### Exercise aim
Copy out word for word the part of the data that opens with the line containing "Task: Click the 'office' word tile" and continues through the end of the data, keeping both ends. Omit the pictures.

***** Extracted entries *****

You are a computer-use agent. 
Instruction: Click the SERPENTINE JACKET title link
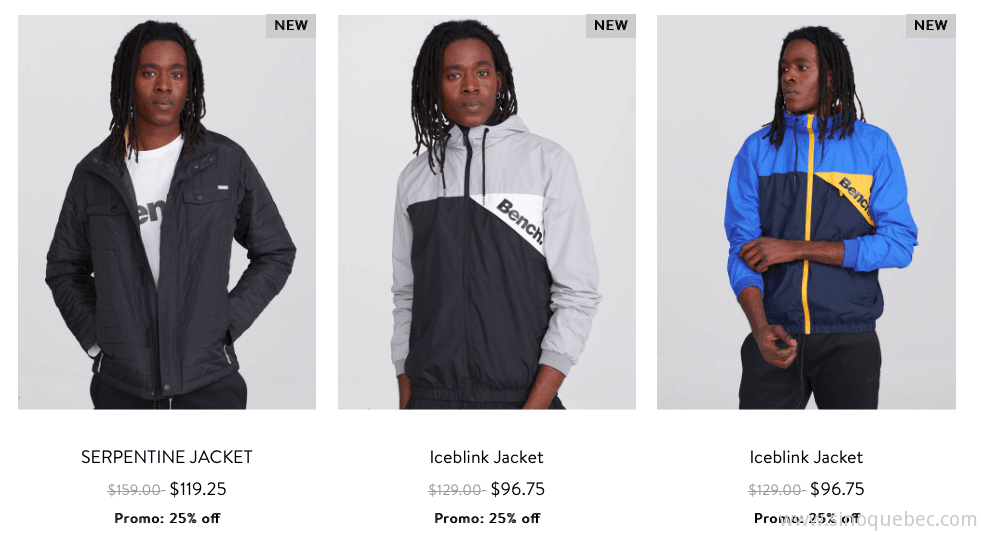[x=166, y=457]
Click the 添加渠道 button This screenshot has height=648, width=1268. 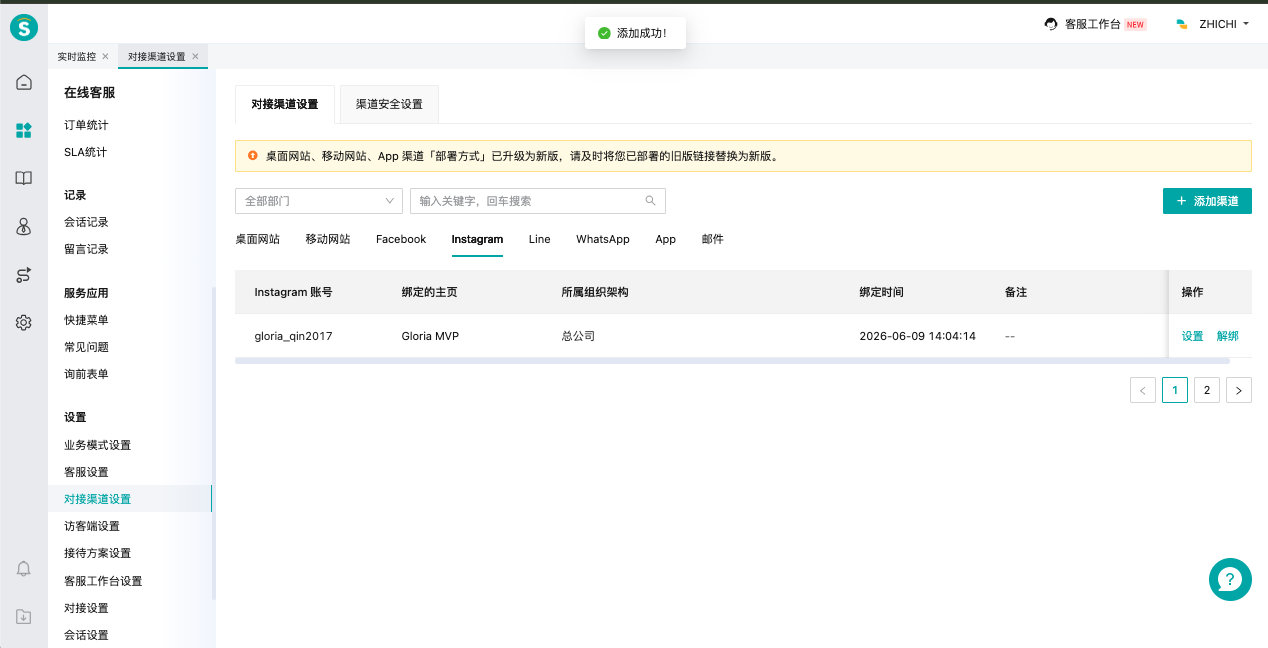point(1207,201)
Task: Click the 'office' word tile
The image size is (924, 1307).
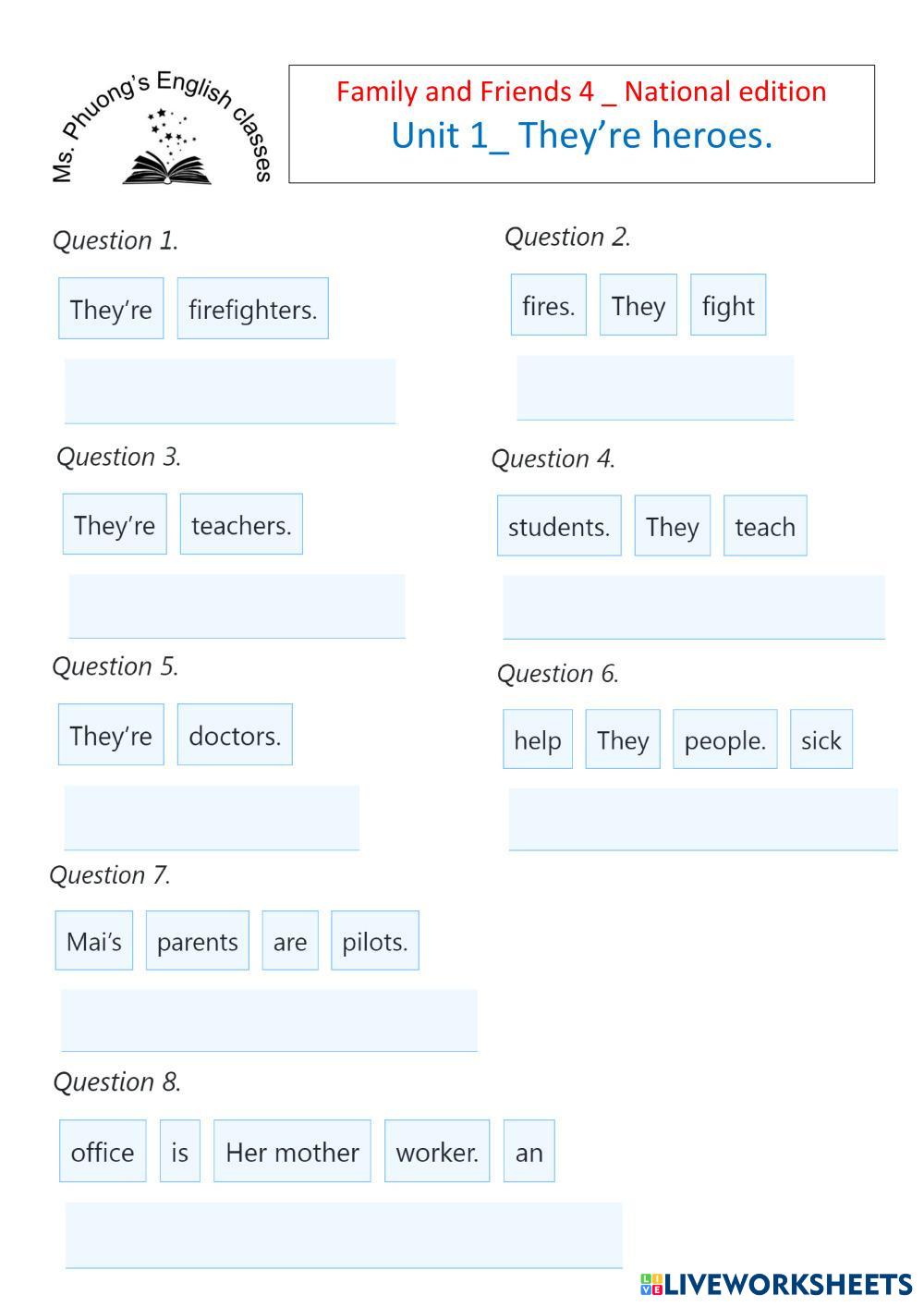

*****

### Solution to this exercise
Task: Click the 'office' word tile
The image size is (924, 1307).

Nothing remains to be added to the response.